La vicenda, almeno per adesso, non ha avuto il clamore delle vertenze che riguardano Sky e il Tg5, ma solo perché l’azienda ha avviato «un percorso di dialogo e trattativa» con i dipendenti cercando di rendere il più indolore possibile l’operazione. Secondo quanto trapela da fonti aziendali, una cinquantina su oltre 200 avrebbero già accettato il trasferimento, gli altri trattano e nessuno vuole parlare durante questa fase. Il clima apparentemente tranquillo però non deve trarre in inganno sul valore simbolico, oltre che economico, di questo ennesimo addio a Roma.
La sede capitolina di Esso è il cuore amministrativo in Italia del gruppo petrolifero e la decisione di andare altrove è la testimonianza della disaffezione per la Capitale in piena crisi da parte delle aziende. Il caso è emblematico: la compagnia petrolifera aveva scelto di posizionare la sede nel quadrante della Magliana, che pochi anni fa sembrava destinato a diventare un polo direzionale di eccellenza a metà strada fra l’Eur e l’aeroporto di Fiumicino.
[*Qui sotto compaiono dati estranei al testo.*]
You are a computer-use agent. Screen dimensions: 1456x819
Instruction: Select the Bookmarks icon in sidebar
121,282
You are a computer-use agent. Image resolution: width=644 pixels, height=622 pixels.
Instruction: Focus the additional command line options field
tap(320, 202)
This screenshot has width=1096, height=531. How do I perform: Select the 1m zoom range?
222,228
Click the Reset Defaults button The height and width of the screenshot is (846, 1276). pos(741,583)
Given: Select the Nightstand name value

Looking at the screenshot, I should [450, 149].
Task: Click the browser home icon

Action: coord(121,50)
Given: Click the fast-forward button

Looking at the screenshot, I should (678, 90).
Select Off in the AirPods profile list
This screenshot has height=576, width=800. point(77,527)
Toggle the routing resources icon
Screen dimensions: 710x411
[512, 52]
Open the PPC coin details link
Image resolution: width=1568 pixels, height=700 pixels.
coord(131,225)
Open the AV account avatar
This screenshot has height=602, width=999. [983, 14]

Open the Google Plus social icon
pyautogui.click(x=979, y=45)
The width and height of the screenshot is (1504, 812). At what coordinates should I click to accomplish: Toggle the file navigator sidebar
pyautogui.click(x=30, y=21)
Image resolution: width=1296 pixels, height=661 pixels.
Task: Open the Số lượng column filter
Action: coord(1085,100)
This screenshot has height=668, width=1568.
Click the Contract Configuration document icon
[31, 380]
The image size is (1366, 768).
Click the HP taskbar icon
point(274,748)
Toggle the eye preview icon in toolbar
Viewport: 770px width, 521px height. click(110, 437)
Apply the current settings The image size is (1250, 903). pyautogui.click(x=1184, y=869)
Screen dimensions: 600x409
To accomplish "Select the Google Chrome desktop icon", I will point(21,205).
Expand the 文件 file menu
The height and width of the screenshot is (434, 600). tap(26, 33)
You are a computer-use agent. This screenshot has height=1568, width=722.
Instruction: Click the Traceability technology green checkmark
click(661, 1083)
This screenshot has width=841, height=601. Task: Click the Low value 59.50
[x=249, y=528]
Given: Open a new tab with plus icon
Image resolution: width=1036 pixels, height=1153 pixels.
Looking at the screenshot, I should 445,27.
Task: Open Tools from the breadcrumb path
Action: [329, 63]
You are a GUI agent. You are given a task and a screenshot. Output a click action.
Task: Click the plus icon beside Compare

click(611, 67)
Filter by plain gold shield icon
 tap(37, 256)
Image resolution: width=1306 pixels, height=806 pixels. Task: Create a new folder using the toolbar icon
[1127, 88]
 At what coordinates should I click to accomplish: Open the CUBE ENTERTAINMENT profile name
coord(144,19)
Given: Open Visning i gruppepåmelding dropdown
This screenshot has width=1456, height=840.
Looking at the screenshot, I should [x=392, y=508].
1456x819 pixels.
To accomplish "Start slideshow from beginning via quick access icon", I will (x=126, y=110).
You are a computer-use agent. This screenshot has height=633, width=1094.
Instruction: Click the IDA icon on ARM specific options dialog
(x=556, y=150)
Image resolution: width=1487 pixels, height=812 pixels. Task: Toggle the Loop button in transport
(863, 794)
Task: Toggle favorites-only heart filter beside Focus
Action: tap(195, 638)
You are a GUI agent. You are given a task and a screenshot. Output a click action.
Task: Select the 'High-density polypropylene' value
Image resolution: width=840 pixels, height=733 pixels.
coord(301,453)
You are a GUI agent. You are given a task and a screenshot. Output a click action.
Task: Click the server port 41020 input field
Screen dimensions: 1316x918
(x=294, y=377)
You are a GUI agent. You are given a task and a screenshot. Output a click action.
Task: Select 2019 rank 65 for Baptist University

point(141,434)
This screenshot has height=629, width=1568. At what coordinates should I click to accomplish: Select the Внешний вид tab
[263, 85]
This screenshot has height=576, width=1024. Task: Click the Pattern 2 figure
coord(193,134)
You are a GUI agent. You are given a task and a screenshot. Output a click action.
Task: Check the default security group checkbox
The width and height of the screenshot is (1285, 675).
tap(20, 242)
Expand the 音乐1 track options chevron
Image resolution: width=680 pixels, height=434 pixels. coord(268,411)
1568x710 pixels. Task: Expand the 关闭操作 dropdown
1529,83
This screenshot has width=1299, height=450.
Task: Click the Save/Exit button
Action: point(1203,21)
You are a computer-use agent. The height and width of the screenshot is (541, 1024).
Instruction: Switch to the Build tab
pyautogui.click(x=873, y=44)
Lo sviluppo urbanistico della zona, nonostante progetti, promesse e annunci, è però rimasto monco, la Nuova Fiera di Roma, investimento monstre che avrebbe dovuto trainare e rilanciare tutto il quadrante, si è rivelata un flop. La cittadella dell’Alitalia, con la compagnia in perenne crisi, è rimasta un sogno irrealizzato.
Così, mentre nella zona si sono moltiplicati edifici ad uso abitativo e centri commerciali più o meno grandi, si è smarrita la vocazione da polo direzionale e produttivo. “Le operazioni di politica industriale si sono arenate, purtroppo la zona è stata caratterizzata solo dallo sviluppo immobiliare che da solo non basta. E se una compagnia come Esso decide di andarsene, è un drammatico segnale di sfiducia nelle possibilità di rilancio del territorio” osservano con amarezza in ambienti confindustriali romani.
L’appeal della Capitale come polo di attrazione per le grandi aziende sembra dunque in caduta libera e le ragioni sono diverse: infrastrutture carenti, mobilità e trasporti disastrosi, burocrazia opprimente, tessuto economico di contesto sempre più povero.
Alcuni fattori negativi comuni a tutto il Paese, come per esempio i costi spropositati del lavoro o dell’energia, a Roma poi sono appesantiti dal peso delle tasse locali maggiorate per far fronte ai disastri amministrativi di Comune e Regione, con il paradosso - per esempio – che una multinazionale che decida di investire qui si trova costretta a partecipare a proprie spese, per esempio, al risanamento delle Asl affossate dalla cattiva politica e dalla cattiva gestione. E il risultato, drammatico, è che alla fine le aziende decidono di scappare.